Bigpond Sport
Wednesday, January 25, 2012 - 3:00 PM Source: BigPond Sport
Bhagwat Chandrasekhar (left) was a unique cricketer of his time
Photo: Getty Images
By Michael Winkler
HALL OF FAME: Bhagwat Chandrasekhar looked like a bank teller but wove magic on the cricket pitch...
Leg-spin was not fashionable in Australia in 1977. Kerry O'Keefe was the best of the locals, but his bowling then was nowhere near as much fun as his radio commentary now, plus he'd gone to the WSC wastelands. The leading exponent eligible for Test duty was Tony Mann, a battler. Turning the ball from leg was a dead art in this country.
Then the Indians arrived for the 1977-78 tour. Their squad was studded with brilliance and boasted no fewer than four first-rate spinners. Skipper Bishen Bedi was left-arm orthodox. The extravagantly named Srinivasaraghavan Venkataraghavan and the portly Erapalli Anatharao Srinivas Prasanna bowled off-breaks.
But the crowing glory of that exotic party was Bhagwat Subramanya Chandrasekhar. Chandra. A leggie. He looked and bowled like a magician, and completely captured my youthful imagination.

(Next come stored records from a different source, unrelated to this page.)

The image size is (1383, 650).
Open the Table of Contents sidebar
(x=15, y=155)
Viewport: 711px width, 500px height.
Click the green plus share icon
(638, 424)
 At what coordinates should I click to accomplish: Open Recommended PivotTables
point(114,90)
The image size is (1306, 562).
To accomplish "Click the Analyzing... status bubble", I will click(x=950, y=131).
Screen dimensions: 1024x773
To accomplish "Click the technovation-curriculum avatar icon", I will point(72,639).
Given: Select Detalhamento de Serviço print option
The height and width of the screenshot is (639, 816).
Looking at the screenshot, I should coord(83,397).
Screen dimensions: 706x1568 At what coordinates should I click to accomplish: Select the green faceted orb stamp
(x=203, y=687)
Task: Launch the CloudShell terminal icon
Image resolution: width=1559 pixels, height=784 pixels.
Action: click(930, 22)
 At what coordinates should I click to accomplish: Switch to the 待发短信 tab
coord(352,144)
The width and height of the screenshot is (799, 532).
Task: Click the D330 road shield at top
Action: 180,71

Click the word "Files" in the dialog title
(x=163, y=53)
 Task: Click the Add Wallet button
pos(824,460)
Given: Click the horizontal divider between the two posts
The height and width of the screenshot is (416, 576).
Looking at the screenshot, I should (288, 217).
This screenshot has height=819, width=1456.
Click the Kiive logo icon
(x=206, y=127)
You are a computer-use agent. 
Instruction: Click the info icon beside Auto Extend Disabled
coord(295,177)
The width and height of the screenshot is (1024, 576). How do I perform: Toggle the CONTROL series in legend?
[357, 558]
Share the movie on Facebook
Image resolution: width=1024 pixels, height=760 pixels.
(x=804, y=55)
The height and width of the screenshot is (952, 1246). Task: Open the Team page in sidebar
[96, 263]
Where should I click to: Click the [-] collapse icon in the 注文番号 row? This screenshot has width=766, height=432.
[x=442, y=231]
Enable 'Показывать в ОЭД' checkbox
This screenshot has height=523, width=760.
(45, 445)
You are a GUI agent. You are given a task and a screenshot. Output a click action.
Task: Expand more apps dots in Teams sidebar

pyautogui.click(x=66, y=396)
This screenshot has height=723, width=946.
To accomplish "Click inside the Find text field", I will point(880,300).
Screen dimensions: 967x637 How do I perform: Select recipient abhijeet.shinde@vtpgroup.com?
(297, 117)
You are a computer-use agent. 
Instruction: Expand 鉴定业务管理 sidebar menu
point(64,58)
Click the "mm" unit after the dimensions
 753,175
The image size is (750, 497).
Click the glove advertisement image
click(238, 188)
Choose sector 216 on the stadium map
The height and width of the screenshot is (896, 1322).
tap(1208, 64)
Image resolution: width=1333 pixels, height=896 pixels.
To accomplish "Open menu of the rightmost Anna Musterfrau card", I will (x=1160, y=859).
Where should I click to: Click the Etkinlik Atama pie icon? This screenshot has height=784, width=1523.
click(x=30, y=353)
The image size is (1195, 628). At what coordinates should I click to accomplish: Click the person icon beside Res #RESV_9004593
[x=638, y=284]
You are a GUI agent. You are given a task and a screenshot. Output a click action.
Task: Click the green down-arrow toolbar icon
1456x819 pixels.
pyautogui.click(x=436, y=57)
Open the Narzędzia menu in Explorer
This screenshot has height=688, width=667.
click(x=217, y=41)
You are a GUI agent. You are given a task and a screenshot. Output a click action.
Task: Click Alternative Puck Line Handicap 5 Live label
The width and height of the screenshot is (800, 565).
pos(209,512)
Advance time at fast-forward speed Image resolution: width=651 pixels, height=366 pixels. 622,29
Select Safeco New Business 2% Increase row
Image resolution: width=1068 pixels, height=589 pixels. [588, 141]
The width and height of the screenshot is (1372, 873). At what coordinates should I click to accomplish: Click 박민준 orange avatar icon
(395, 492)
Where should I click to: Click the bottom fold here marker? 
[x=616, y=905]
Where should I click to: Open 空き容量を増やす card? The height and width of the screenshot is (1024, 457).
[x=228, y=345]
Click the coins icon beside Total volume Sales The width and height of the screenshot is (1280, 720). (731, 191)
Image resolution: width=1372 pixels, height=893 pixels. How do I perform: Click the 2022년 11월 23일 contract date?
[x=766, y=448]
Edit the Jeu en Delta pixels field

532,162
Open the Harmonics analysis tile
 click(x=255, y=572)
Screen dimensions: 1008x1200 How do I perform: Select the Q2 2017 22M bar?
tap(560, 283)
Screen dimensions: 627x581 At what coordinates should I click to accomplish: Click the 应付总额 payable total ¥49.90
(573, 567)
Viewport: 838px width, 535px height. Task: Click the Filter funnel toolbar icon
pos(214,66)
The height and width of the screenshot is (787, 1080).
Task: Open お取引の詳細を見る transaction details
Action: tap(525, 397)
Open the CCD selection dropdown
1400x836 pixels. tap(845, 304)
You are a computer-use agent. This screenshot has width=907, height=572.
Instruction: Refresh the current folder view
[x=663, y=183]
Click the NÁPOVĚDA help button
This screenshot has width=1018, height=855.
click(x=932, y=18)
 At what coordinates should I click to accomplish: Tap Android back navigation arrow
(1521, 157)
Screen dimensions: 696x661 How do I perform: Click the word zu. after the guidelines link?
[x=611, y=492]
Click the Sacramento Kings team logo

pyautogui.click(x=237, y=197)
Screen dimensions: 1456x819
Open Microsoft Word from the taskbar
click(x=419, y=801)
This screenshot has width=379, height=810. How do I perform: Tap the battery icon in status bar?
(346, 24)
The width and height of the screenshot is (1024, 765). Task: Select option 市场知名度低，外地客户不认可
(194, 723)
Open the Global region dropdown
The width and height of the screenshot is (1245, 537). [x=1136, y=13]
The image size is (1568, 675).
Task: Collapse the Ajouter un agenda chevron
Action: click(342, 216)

His bowling action was like that of a medium pacer: gathering at the crease, delivering from very close to the stumps, and bringing his arm over high, straight and quick. He could deviate the ball off the pitch in either direction using, it seemed, a combination of prestidigitation and sub-continental guile. In those innocent days before super slo-mo's and Warnie and coaching instructions on 'The Cricket Show' in Test lunchbreaks, breaking the ball both ways seemed a miraculous act. He could also, on occasion, make his top-spinner rear like an angry dog. I longed to be able to do what he did.
It turned out to be one of the great series. Bob Simpson's Australia scraped home in the first two Tests, winning at Brisbane by 16 runs and at the WACA by two wickets. At the MCG (with Sunil Gavaskar, no less, taking the new ball in order to remove some shine before the spinners got to work) the Indians triumphed by 222 runs, then they squared the series by spanking the hosts by more than an innings in Sydney. The clinching Test, at Adelaide, saw Australia prevail by 47.
Bedi was the leading wicket-taker of the series with 31, but Chandra was the eye-catcher. He snared 28 wickets at 25.14, although it was the artistry rather than the effectiveness that made him so exciting. The other side of his cricketing equation – batting – was also on full display. He made four runs, highest score two, for a series average of 0.66. On his departure from these shores he was presented with a bat with a hole in the middle of it.
The beguiling backstory to Chandra was that polio withered his right wrist when he was young. This was a factor in both his whippy action – some said it enabled him to deliver his superior toppie – and his abysmal batting. He took 242 wickets in his 58 Tests and made just 167 runs.
At The Oval in 1971 he claimed 6/38 to bowl his country to a series win. At the MCG in 1977-78 he had match figures of 12/104. He could be loose and expensive, but on his day he was near unplayable. Indeed, Viv Richards ranked Chandra alongside Dennis Lillee as the two most difficult bowlers he ever faced.
Even when he was an international star Chandra continued to work in a bank. With his sleeves buttoned to the wrist, his lustrous head of hair and his slim physique he looked a bit like a teller wandering about the field. But then he would be tossed the ball, stalk back on his improbably long run-up, hurry through his paces ... and he was a conjurer, a tormentor, an entertainer. A banker no more.